::: Extracted text

Saturday, December 12, 2015

The Musical Advent Calendar - Door Number Twelve




Just how long can an episode of The Apprentice last? While Dollard is figuring that out Dom is having his dinner for breakfast and Steve has the insect repellant out. Try not to be too distracted as we run through our No. 13 albums of the year. 

Andy Welch
Leon Bridges – Coming Home (Columbia)

There's nothing new here, Leon Bridges sounds like Sam Cooke and Otis Redding, but it's no soulless pastiche. Quite the opposite, and 'Lisa Sawyer' is as beautiful a tribute to someone's mum you're going to hear. I'm a sucker for a backstory, too, and the idea of him washing dishes by day, slaying open mic evenings by night is hugely romantic. Probably isn't strictly true, but that's never stopped me being drawn in before.






Rory Dollard
Richard Hawley - Hollow Meadow (Parlophone)

::::::
::: Given data

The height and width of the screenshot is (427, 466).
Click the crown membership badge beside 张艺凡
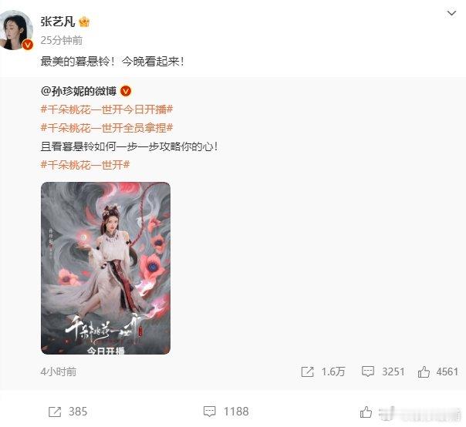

::::::

## Actions to take
**1)** Answer these questions from the advent calendar post:
(a) Which album is listed under Andy Welch?
(b) Which album is listed under Rory Dollard?
(c) Which number in the albums of the year does the post run through?
**2)** Do these statements agree with the advent calendar post? Answer yes or no for each, and quote the words of the post that decide it.
(a) The post is door number twelve of the calendar.
(b) Andy Welch calls the Leon Bridges album a soulless pastiche.
(c) Steve has the insect repellant out.
**3)** Transcribe the stretch of the advent calendar post from "There's nothing new" through "Hollow Meadow (Parlophone)".

## Set of answers
**1)**
(a) Leon Bridges – Coming Home (Columbia)
(b) Richard Hawley - Hollow Meadow (Parlophone)
(c) No. 13

**2)**
(a) Yes: "Door Number Twelve"
(b) No: "but it's no soulless pastiche"
(c) Yes: "Steve has the insect repellant out"

**3)**
There's nothing new here, Leon Bridges sounds like Sam Cooke and Otis Redding, but it's no soulless pastiche. Quite the opposite, and 'Lisa Sawyer' is as beautiful a tribute to someone's mum you're going to hear. I'm a sucker for a backstory, too, and the idea of him washing dishes by day, slaying open mic evenings by night is hugely romantic. Probably isn't strictly true, but that's never stopped me being drawn in before.






Rory Dollard
Richard Hawley - Hollow Meadow (Parlophone)